В свете этих наблюдений кажется очевидным, что демократическая интерпретация двух принципов не ведет к меритократическому обществу (обществу заслуг)22. Эта форма социального порядка следует принципу карьер, открытых талантам и использует равенство возможностей для освобождения энергии людей в стремлении к экономическому процветанию и политическому доминированию. Существует впечатляющее различие между высшими и низшими классами как в жизненных стандартах, так и в правах и привилегиях организованной власти. Культура наибеднейшего слоя истощается, в то время как культура правящей и технократической элиты прочно покоится на службе национальным целям власти и богатства. Равенство возможностей означает равные шансы оставить менее преуспевших вне поиска личного влияния и социального положения23. Таким образом, меритократическое общество представляет опасность для других интерпретаций принципов справедливости, но не для демократической концепции, потому что, как мы видели, принцип различия фундаментально трансформирует цели общества. Это следствие становится совсем ясным, как только мы замечаем, что при необходимости надо принять во внимание первичное благо самоуважения и тот факт, что вполне упорядоченное общество есть социальный союз социальных союзов (§ 79). Отсюда следует, что уверенное чувство собственного достоинства желательно для наименее преуспевших, и это ограничивает формы иерархии и степени неравенства, дозволяемые справедливостью. Таким образом, ресурсы для образования не должны выделяться только или главным образом согласно их отдаче, ожидаемой от продуктивности обучения; следует учитывать и их ценность в обогащении личной и социальной жизни граждан, включая менее удачливых. По мере прогресса общества последнее обстоятельство становится все более важным.

Этих замечаний достаточно для того, чтобы сделать набросок концепции социальной справедливости, выраженной двумя принципами для институтов. Перед тем как рассматривать принципы для индивидов, я должен упомянуть еще один вопрос. До сих пор я предполагал, что распределение природных дарований есть факт природы, и что не делалось попыток изменить его, или даже принята в расчет. До некоторой степени это распределение находится под воздействием социальной системы. Кастовая система, например, имеет тенденцию разделять общество на отдельные биологические популяции, в то время как открытое общество поощряет самое широкое генетическое разнообразие24. Можно принять более или менее явные евгенические политики. Я не буду рассматривать здесь евгенических проблем, ограничивая себя традиционными концепциями социальной справедливости. Мы должны заметить, тем не менее, что, в общем, не в интересах менее удачливых предлагать такую политику, которая ограничивает таланты других. Вместо этого, принимая принцип различия, они рассматривают большие способности как социальное достояние, используемое во имя общей выгоды.
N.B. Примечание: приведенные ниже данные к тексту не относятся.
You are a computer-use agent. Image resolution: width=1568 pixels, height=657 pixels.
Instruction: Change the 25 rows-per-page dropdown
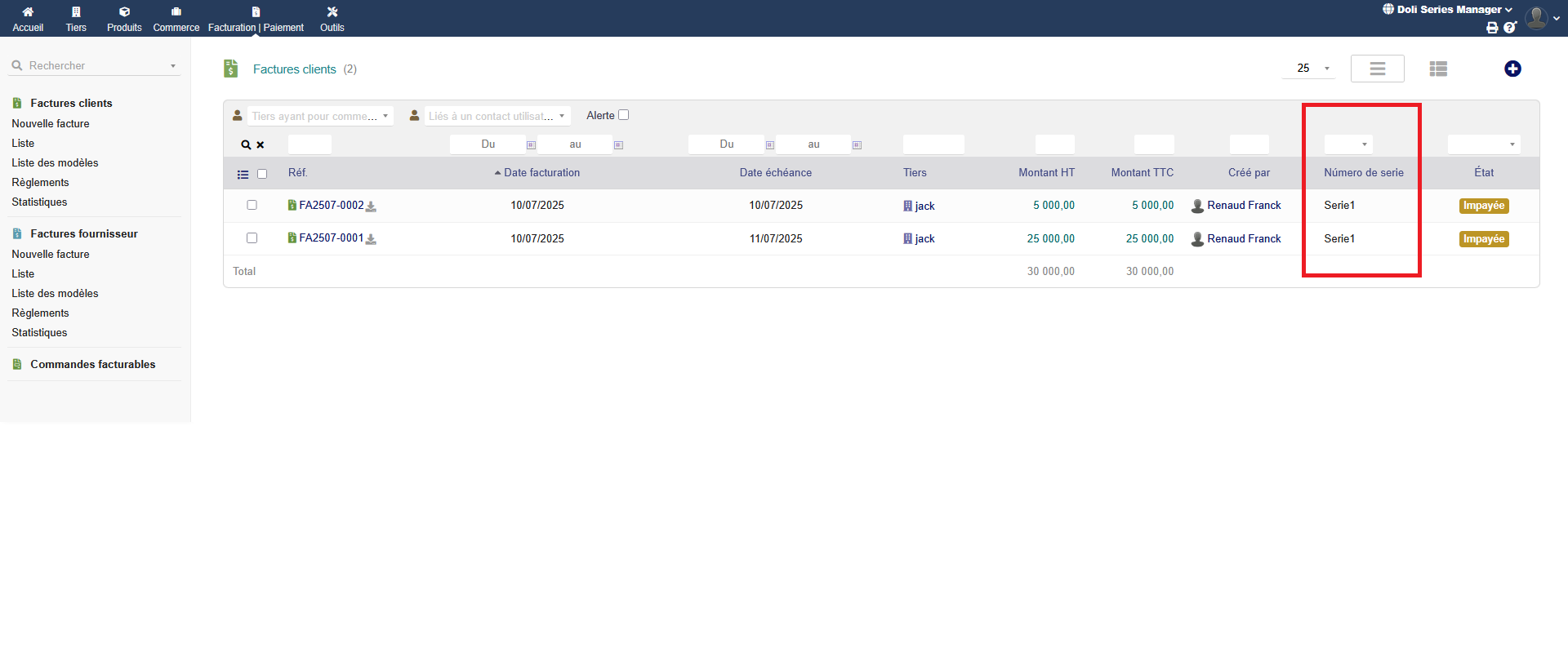[1309, 69]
Но обладание большими природными дарованиями также в интересах каждого. Это позволяет каждому индивиду преследовать предпочтительный для него жизненный план. В исходном положении стороны хотят гарантировать для своих потомков наилучшее генетическое наследие (в предположении, что их собственное фиксировано). Преследование разумной политики в этом отношении сводится к тому, что более ранние поколения обязаны более поздним, поднимая, таким образом, спорный вопрос между поколениями. Таким образом, по ходу времени общество должно предпринять меры для сохранения общего уровня естественных способностей и предотвратить распространение серьезных дефектов.

Эти меры должны направляться принципами, на которые стороны должны были бы согласиться ради собственных потомков. Я упоминаю этот умозрительный и трудный вопрос для того, чтобы еще раз обозначить манеру, в которой принцип различия преобразует проблемы социальной справедливости. Можно было бы предположить, что если есть верхняя граница на способности, то мы рано или поздно по ходу времени достигнем общества с наибольшей равной свободой, члены которого наслаждаются своими наибольшими равными талантами. Но я не буду обсуждать далее этот вопрос.